The Migrating Image keeps safe, preserves, records, imagines, archives, alters.
The Migrating Image struggles, trembles and often fails.
The Migrating Image is a monument of and for the displaced, disabled, disrupted, dispossessed, hungry, ragged, and left out.
It travels through landscape in space and in time.
The Migrating Image is a song sung for a just time.
The proposed PhD project is based on on-going field research in the settlements for refugees and internally displaced in the broader region of the Balkan, which I have been continually visiting since 2017. Various still active refugee camps in ex-Yugoslavia, have been operating for nearly 30 years. As the external borders in EU are becoming increasingly guarded and militarised, the Balkans have also become a place, where dreams are placed in a limbo for yet another group of people-in-exile. With the emergence of the Balkan refugee route in 2015, many people-on-the-move from Middle East, Africa, and Asia are stuck in the region for months or years. Their lives are indeed also affected by the consequences of the war that persists in the region – mines and unexploded mortars have continued to kill those who try to reach European Union through the forests between Bosnia and Croatia.
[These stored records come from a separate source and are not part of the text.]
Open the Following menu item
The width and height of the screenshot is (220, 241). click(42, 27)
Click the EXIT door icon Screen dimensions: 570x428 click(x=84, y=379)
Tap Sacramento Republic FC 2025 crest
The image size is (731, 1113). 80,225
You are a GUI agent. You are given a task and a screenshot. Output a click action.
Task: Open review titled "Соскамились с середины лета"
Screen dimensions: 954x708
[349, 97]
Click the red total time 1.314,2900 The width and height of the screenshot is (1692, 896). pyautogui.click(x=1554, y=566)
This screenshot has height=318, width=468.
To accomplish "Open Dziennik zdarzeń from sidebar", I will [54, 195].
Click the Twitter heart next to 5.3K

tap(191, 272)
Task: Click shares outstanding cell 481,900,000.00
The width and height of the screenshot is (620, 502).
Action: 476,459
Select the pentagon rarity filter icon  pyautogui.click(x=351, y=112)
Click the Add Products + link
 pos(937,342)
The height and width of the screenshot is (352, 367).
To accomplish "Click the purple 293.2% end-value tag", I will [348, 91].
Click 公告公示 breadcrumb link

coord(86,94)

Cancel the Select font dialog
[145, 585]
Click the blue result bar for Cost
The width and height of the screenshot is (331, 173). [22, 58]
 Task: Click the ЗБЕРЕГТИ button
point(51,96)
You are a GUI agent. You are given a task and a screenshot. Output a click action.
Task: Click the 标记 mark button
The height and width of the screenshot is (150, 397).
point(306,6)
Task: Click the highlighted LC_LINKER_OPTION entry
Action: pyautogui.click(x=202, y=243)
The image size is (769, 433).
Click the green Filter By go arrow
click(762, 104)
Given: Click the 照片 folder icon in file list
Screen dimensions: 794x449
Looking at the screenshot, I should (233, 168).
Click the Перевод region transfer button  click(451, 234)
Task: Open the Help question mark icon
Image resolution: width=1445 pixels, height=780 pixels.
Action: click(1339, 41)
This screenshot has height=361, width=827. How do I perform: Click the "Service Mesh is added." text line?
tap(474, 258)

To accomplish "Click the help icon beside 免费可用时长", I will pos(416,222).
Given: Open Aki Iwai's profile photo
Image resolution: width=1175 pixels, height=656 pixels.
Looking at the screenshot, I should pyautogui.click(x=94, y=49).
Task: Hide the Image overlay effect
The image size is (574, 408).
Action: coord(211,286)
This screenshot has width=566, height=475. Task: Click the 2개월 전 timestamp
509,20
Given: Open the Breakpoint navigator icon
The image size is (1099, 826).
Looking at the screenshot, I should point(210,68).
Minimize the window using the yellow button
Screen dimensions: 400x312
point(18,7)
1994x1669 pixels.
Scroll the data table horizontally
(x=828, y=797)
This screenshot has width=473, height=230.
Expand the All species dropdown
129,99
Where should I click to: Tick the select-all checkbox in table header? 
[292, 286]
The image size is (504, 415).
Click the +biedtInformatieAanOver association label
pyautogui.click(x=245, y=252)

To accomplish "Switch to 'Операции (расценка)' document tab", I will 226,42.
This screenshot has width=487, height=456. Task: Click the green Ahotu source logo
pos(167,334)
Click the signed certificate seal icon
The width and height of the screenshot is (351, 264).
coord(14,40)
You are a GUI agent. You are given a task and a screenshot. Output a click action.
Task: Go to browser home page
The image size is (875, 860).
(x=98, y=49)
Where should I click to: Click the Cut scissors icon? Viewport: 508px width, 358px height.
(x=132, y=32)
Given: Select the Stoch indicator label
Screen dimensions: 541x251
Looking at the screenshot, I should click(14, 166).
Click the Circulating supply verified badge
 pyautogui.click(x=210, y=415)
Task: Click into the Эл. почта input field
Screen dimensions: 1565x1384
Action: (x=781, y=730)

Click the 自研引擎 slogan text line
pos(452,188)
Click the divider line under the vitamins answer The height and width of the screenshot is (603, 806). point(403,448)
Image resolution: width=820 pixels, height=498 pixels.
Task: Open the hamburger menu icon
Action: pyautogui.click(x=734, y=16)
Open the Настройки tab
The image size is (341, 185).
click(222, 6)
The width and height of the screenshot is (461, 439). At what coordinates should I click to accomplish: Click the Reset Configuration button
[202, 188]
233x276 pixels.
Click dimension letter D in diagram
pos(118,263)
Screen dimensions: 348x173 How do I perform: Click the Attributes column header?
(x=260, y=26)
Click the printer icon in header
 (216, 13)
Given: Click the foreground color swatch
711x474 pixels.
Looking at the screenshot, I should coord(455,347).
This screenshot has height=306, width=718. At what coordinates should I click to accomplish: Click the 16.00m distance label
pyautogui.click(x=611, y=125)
Through a series of thematic artistic (photo-text) newspaper publications that will be developed throughout the PhD, The Migrating Image proposes to become an agent of visibility and existence through documentation of the aftermath of the atrocities. The project seeks to examine how the struggle for continuity and the dispossession of memory inform the identity of the displaced and exiled individuals. How can it address new potentiality for images of people and communities on the fringes, can it reconstruct them through the strategies that negotiate the limits of representation? How do images present new possibilities for the exiled, displaced, diasporic identities?